▶ _WHAT THIS TASK INVOLVES_
Gather every line of the entries below that contains the string "height", and copy each one unchanged.
---
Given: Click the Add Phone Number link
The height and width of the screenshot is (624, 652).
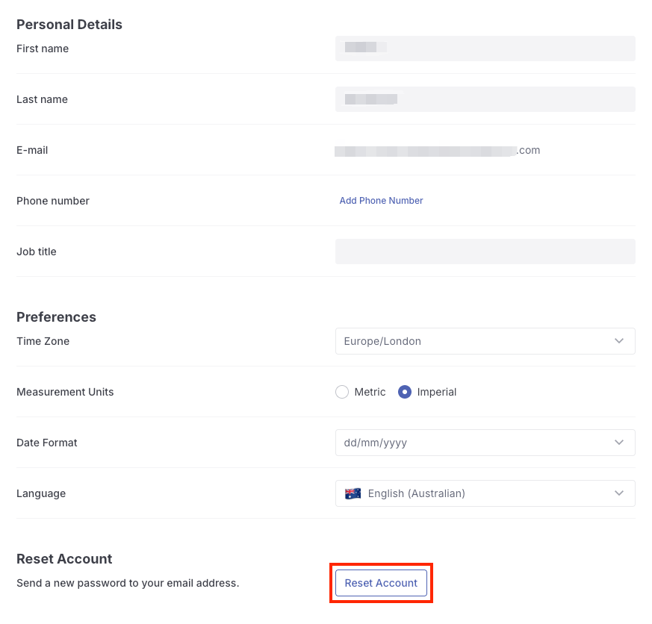Looking at the screenshot, I should pos(381,201).
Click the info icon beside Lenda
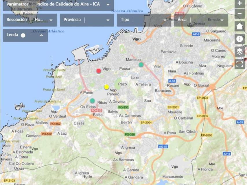 (23, 35)
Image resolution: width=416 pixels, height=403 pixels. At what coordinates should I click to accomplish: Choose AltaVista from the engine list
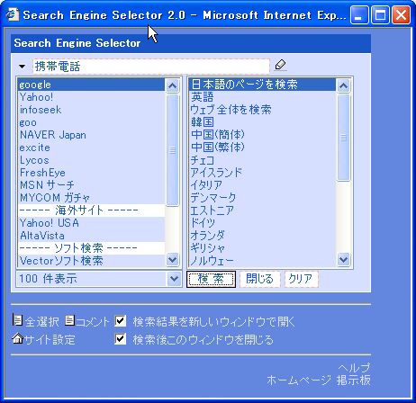click(x=91, y=236)
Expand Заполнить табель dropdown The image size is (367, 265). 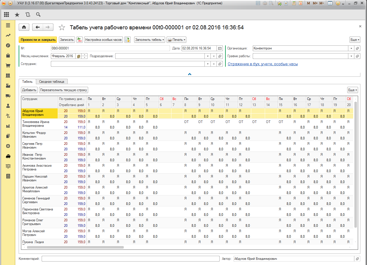click(x=150, y=40)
---
▶ _ANSWER BELOW_
The height and width of the screenshot is (624, 652).
Image resolution: width=416 pixels, height=403 pixels. At what coordinates should I click to accomplish: Choose AltaVista from the engine list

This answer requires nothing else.